Simon Willison’s Weblog: Llama 3.2

Source URL: https://simonwillison.net/2024/Sep/25/llama-32/#atom-everything
Source: Simon Willison’s Weblog
Title: Llama 3.2

Feedly Summary: Llama 3.2
In further evidence that AI labs are terrible at naming things, Llama 3.2 is a huge upgrade to the Llama 3 series – they’ve released their first multi-modal vision models!

Today, we’re releasing Llama 3.2, which includes small and medium-sized vision LLMs (11B and 90B), and lightweight, text-only models (1B and 3B) that fit onto edge and mobile devices, including pre-trained and instruction-tuned versions.

The 1B and 3B text-only models are exciting too, with a 128,000 token context length and optimized for edge devices (Qualcomm and MediaTek hardware get called out specifically).
Meta partnered directly with Ollama to help with distribution, here’s the Ollama blog post. They only support the two smaller text-only models at the moment – this command will get the 3B model:
ollama run llama3.2

And for the 1B model:
ollama run llama3.2

The two vision models are coming to Ollama “very soon".
Tags: meta, vision-llms, generative-ai, llama, ai, llms

AI Summary and Description: Yes

Summary: The release of Llama 3.2 marks a notable advancement in the realm of AI, specifically within the category of vision language models (LLMs). This update highlights the introduction of multi-modal capabilities, combining both vision and text processing, thereby expanding the potential applications of AI models on edge devices.

Detailed Description:

The text discusses the launch of Llama 3.2 by Meta, emphasizing its technological advancements and potential applications. Here are the key points:

– **Multi-modal Models**: Llama 3.2 introduces new vision language models which integrate both text and vision processing capabilities, marking a significant development in generative AI technology.

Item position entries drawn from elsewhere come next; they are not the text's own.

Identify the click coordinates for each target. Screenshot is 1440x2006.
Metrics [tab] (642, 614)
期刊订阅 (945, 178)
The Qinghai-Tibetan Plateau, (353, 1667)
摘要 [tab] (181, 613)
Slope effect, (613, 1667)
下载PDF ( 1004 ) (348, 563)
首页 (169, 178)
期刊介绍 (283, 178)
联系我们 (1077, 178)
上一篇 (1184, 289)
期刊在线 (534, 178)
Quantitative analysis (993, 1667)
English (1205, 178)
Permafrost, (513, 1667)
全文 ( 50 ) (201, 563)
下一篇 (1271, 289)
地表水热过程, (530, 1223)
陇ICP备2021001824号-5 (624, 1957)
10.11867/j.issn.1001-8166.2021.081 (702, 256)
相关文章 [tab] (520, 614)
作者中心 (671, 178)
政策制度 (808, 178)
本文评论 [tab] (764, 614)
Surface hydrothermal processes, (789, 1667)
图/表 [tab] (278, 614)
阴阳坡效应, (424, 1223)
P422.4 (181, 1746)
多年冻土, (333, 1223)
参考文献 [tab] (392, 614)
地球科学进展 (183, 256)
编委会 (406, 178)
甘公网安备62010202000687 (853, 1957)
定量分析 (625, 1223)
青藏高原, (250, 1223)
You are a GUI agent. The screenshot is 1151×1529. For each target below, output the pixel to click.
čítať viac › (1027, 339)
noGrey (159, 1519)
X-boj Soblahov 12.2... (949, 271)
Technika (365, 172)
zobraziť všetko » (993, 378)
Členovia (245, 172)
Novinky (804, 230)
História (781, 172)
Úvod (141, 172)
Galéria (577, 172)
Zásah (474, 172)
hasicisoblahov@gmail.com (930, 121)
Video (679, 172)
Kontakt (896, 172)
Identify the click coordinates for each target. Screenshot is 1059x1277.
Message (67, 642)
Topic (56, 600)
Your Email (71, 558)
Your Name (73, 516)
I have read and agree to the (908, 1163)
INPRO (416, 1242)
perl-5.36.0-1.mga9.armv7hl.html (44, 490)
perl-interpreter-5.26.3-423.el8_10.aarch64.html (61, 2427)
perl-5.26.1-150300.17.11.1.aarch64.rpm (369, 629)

– **Model Specifications**:
– **New Model Sizes**:
– **Vision LLMs**: Includes models with 11 billion and 90 billion parameters.
– **Text-only Models**: Features smaller models with 1 billion and 3 billion parameters designed specifically for mobile and edge computing environments.
– **Context Length**: The text-only models offer a robust 128,000 token context length, enhancing their usability for complex tasks.

– **Target Hardware**: The text-only models are optimized for performance on edge devices, specifically highlighting compatibility with Qualcomm and MediaTek hardware.

– **Future Developments**: The vision models are anticipated to be available soon through partnership with Ollama, which indicates a strategic direction towards simplifying access and usage of these advanced models.

– **Distribution Channel**: Meta has partnered with Ollama for the distribution of these models, showcasing a collaborative approach to enhance deployment efficiency in real-world applications.

This release is particularly relevant for professionals in the fields of AI security, as the advancements in model capabilities could lead to new security considerations related to data processing and usage in edge computing environments. The integration of vision and text processing also poses further implications for safety, privacy, and compliance, necessitating an understanding of how such AI models are governed under existing regulations.